There is so much silence in this school today. I’ve never heard so much silence here before. I try to tell them it’s all a lie. That Lex Luthor planted the whole thing in the paper, that the Planet would not fall for it; that Lex is still mad at me because I made him bald when I saved his life from a chemical fire. That the Superman comic books will still be published. The annuals too. That death cannot happen. Not to someone we love. Not to someone who makes us feel good and feel safe and feel hope and feel like there is at least one adult out there who understands us, and through the character of Superman, is sending us little love letters, that we can trust him, that we can believe in somebody, in this world where adults are mean or stern or dictators or passers out of failing grades, and always, always know it alls, while we know they don’t know it all, and figure that out more and more every day.

And at three fifteen, they always kept us in prison till the very last second they could, I, very hot, very sweaty in my school clothes with my Superman suit underneath -- the suit that they sold at Goldsmith’s, the suit my mom bought as soon as I was, kicking and screaming, quite literally, out of the store -- beautiful suit, cloth and the right colors and perfect, except on the back of the cape there is a drawing of Superman and his name, but except for that, it’s the real thing, and when that bell rings, I run, fast as I can out of the building, not walking politely like usual, not even taking my books off my desk, and home for homework, just ran the mile and a half, pain not in my right side, as was usual when I ran, but not today because I was Superman for one day, and I tore into the front yard, where my Boston bulldog Krypto, which was his real name, his cover name was Ricky, ran to me and hopped in my arms and licked my face and I held his trembling little body and felt him all squrimy and alive and wonderful and he was telling me it was okay, and that Superman would still let me wear the costume and I could be Superman for Union City as long as I wanted, just as long as I knew he was the one and only real Superman.

Barry and "Krypto"

So I carried Ricky in the house, fed and watered him, and turned on the TV. I tried to play some with Ricky, but was too distracted, too scared. So he lay by my chair and I rubbed his head. I sat in the big overstuffed chair in front of the Admiral set and watched KFVS-TV in Cape Girardeau, Mo. Some guy was doing a fifteen minute painting show. Then there were some cartoons. I was paying no attention to any of them. Waiting for five p.m. and the Adventures of Superman. Oh please be there. We love you. Don’t have died. Don’t be sad. Don’t be hurt. We never got a chance to thank you. We never got a chance to tell you how much you mean to us. We want to help you. We want to be your friends. You can talk things over with us. You don’t have to kill yourself. How can such a great guy do such a thing? Don’t leave us alone. Don’t leave us with nothing to believe in. You can believe in us. Please. We won’t let you down. We won’t go away. We won’t forget. Even if we’re just in the fourth grade, we know what it’s like to be let down, or gone away from, or forgotten. You never have to worry about that. You’re a star. You’re our friend. Friends help friends. Let us --

And five p.m. and no Superman. Ads. Cartoons continuing. Me, feeling like I’m dying. Feeling like I’m dead. Weeping. Ricky hops in my lap and I hold him and scratch his head. Remembering getting that Superman suit Christmas Day. Having prayed all the time till Christmas that it be under the Christmas tree. Santa heard. The first box I went to. My mom made my picture in the suit. I was knocking down my Bozo the clown doll with the sand in the base of it. I was so happy. It was the greatest day of my life. It snowed that day. It was perfect.

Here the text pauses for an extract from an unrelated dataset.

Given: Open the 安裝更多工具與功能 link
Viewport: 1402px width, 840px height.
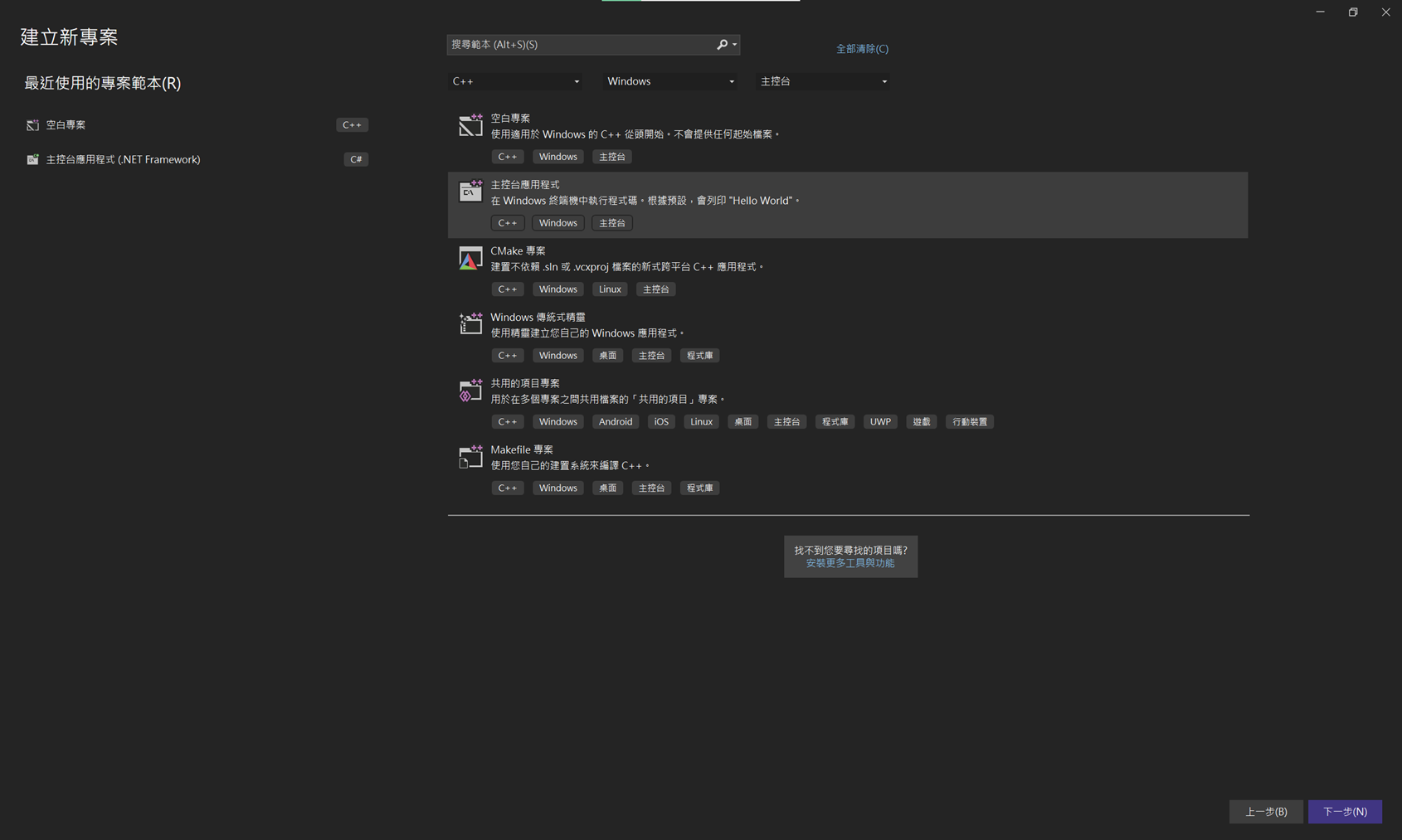Looking at the screenshot, I should coord(850,563).
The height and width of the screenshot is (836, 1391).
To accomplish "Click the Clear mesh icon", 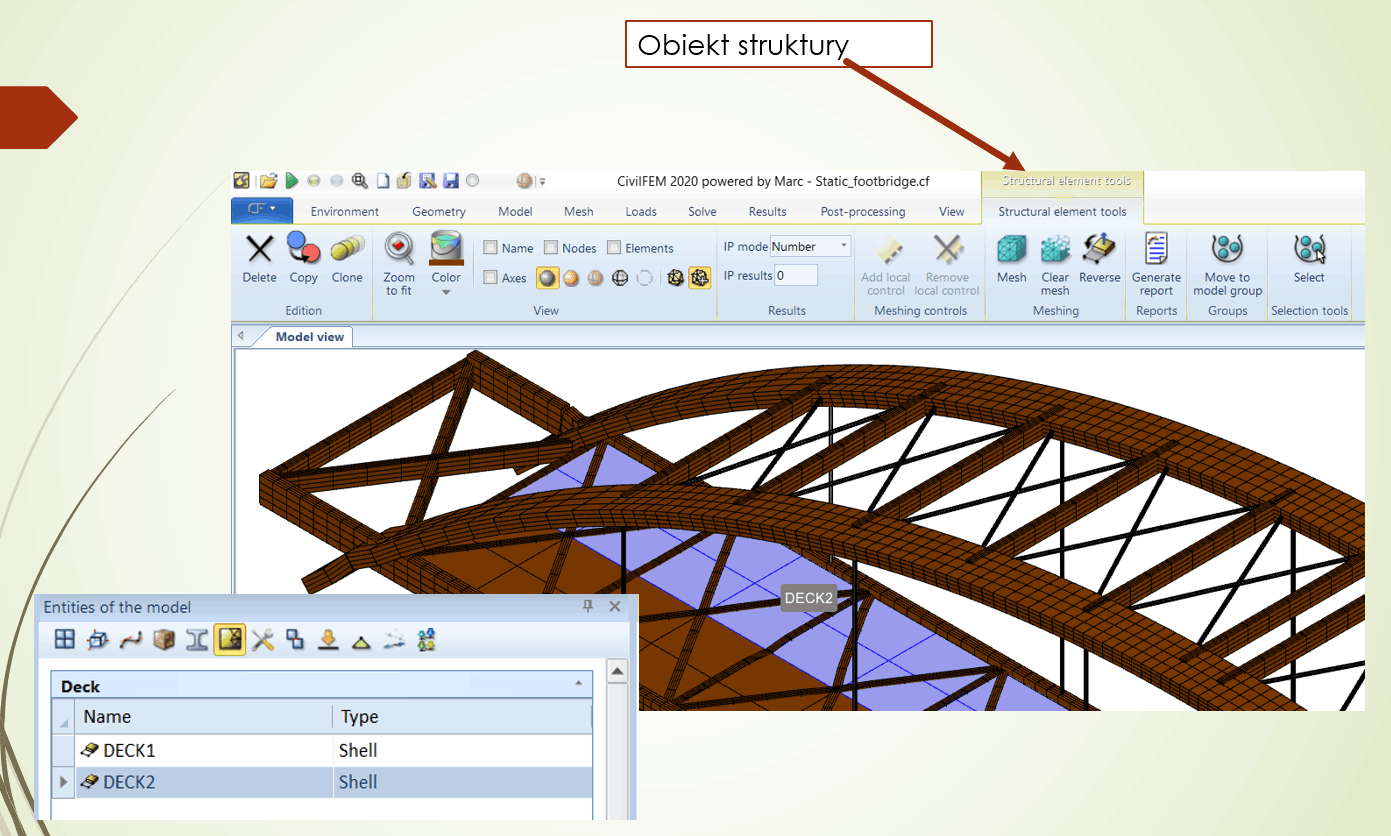I will 1055,250.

And the local news. And I kept watching and watching. My eyes stinging. My chest hurting. Holding Ricky too tightly, till he barked a little and I let him to the floor..

We loved you. And we still do. And always will. I wore my costume periodically at home. Never at school again. And soon I grew a bit taller, so the suit didn’t fit, and by then it didn’t matter. I read DC comic books still and for lots of years to come. I finally read enough about George Reeves, and how sad and harmed his life was during and after the series, and the terrible way he died. I finally stopped watching the series. It hurt because I knew how he was hurting and what was up ahead for him.


Jack Larson, who was Jimmy Olsen, before he became a successful writer and left acting behind, helped George Reeves in real life, as Superman helped Jimmy Olsen in the series, has said that George Reeves’ death "has permanently saddened me." Has permanently saddened a lot of us, Mr. Larson. And thank you for saying it perfectly. And for being his close friend. I’m awfully glad he had such a good friend, especially in such tough times.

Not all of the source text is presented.